I've noticed that many new investors do not fully understand the difference between common and preferred shares, and that can cost them money. So I decided to delve into this because it is really fundamental if you want to invest wisely.



Look, when we talk about common and preferred shares, we are talking about two completely different ways of owning a company. Common shares are the most well-known, the ones we all imagine when we think of the stock market. They give you voting rights at shareholder meetings, which means you have a voice in important decisions like electing executives. The trade-off is that your dividends vary depending on how well the company performs, and in case of bankruptcy, you are among the last in line to recover your money.

Preferred shares work differently. Here, you sacrifice voting power, but in return, you get more stable and predictable dividends, almost like a fixed income. In a liquidation, you have priority over common shareholders, although creditors and bondholders come first. It’s an interesting balance between debt and equity characteristics.
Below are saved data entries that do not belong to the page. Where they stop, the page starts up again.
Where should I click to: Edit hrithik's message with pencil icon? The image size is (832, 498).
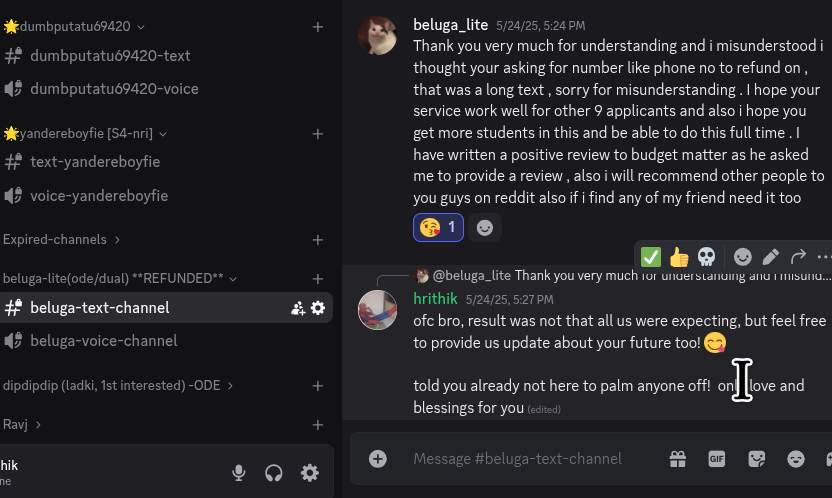(x=770, y=257)
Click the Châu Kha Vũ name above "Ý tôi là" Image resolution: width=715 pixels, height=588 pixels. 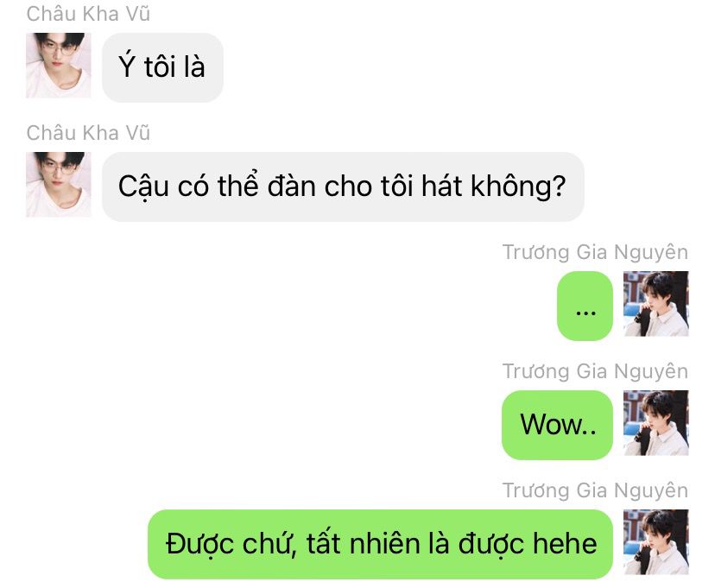tap(88, 14)
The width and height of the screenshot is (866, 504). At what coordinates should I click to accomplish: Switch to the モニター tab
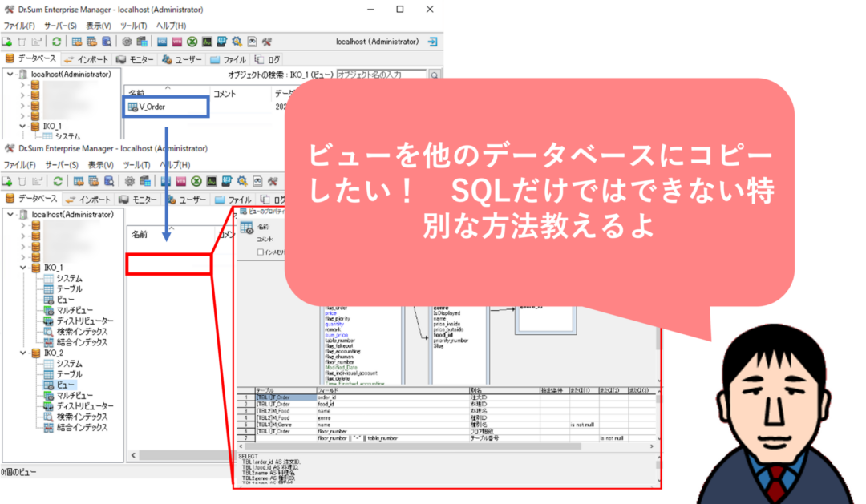[x=142, y=58]
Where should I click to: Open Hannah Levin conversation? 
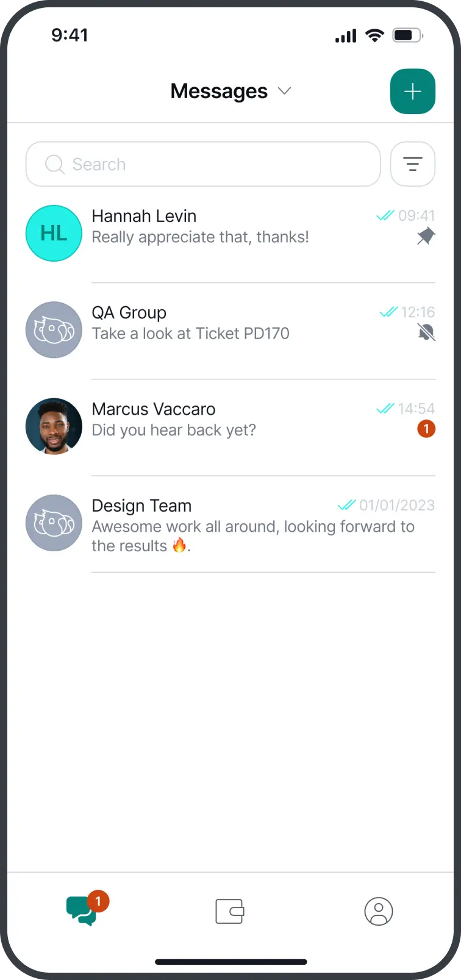tap(231, 234)
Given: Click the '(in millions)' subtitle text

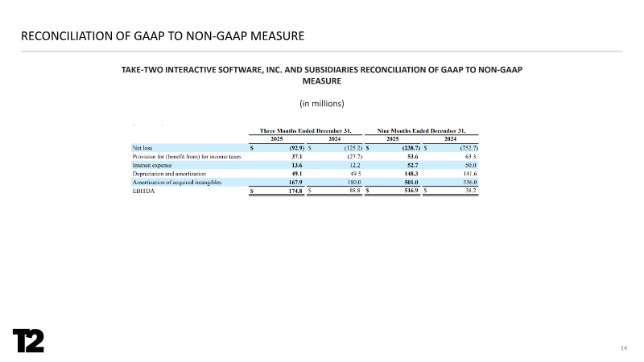Looking at the screenshot, I should 322,104.
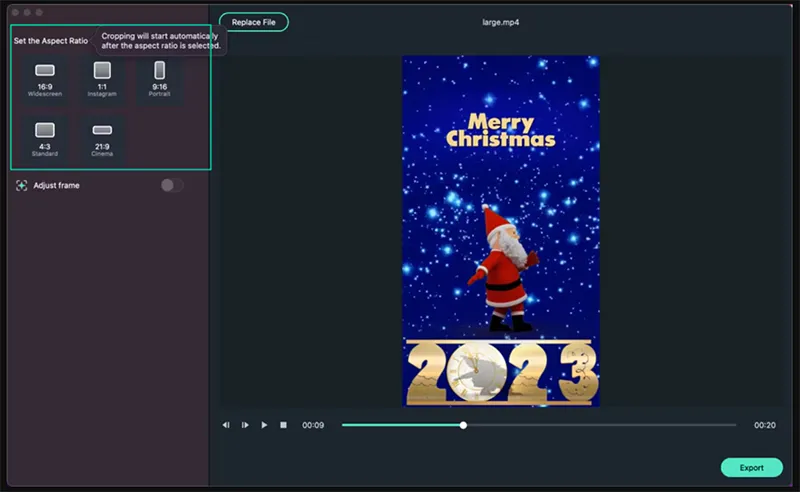
Task: Enable the Adjust frame toggle switch
Action: (x=172, y=185)
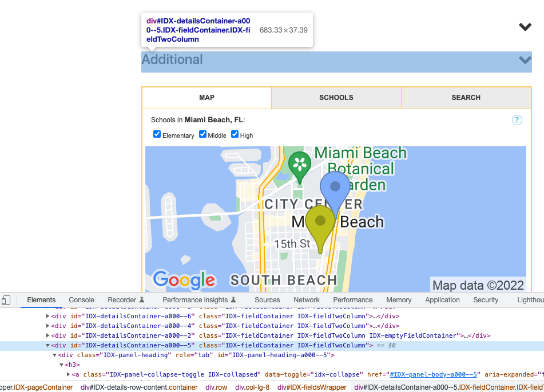The height and width of the screenshot is (392, 544).
Task: Expand the highlighted IDX-detailsContainer-a000--5 div
Action: (x=47, y=345)
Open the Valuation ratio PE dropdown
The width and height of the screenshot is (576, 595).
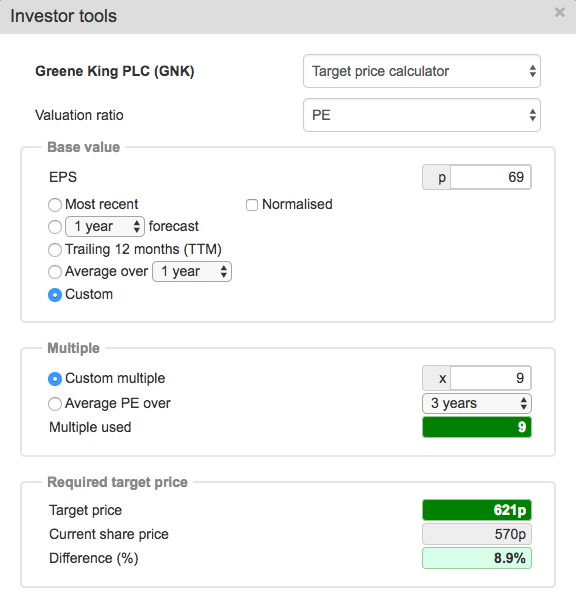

There are variants within each type. In preferred shares, there are cumulative (where unpaid dividends accumulate), convertible (which you can exchange for common shares under certain conditions), and redeemable (which the company can buy back). In common shares, there are also multiple classes with different voting rights, allowing certain groups to maintain disproportionate control.

Now, here’s where it gets interesting for understanding the real market. Look at the numbers of the S&P U.S. Preferred Stock Index versus the S&P 500 over the last five years. The preferred index fell 18.05% while the S&P 500 rose 57.60%. That’s no coincidence. Preferred shares are sensitive to interest rate changes because their fixed dividends lose appeal when rates go up. It’s almost like comparing bonds with growth stocks.

For aggressive investors seeking long-term growth, common shares are the way to go. You accept volatility in exchange for potential real appreciation. But if you are in capital preservation or near retirement, preferred shares offer a more predictable income stream and less stress from market fluctuations.

The smart strategy here is diversification. Combine both types according to your risk profile and time horizon. If you have time, you can afford more common shares. If you need regular income, preferred shares make sense. The S&P U.S. Preferred Stock Index accounts for approximately 71% of the market for preferred shares traded in the United States, so it’s an important segment you shouldn’t ignore.

If you want to start investing in common and preferred shares, the process is straightforward. Find a regulated and trustworthy broker, open your account, carefully analyze the company you’re interested in, and execute your order. You can choose market or limit orders depending on your strategy. Some brokers also offer CFDs on these shares if you prefer not to hold the titles in your portfolio.

The key is to understand that common and preferred shares serve different purposes in your portfolio. It’s not that one is better than the other; each fits a different investor profile. The market numbers clearly demonstrate this.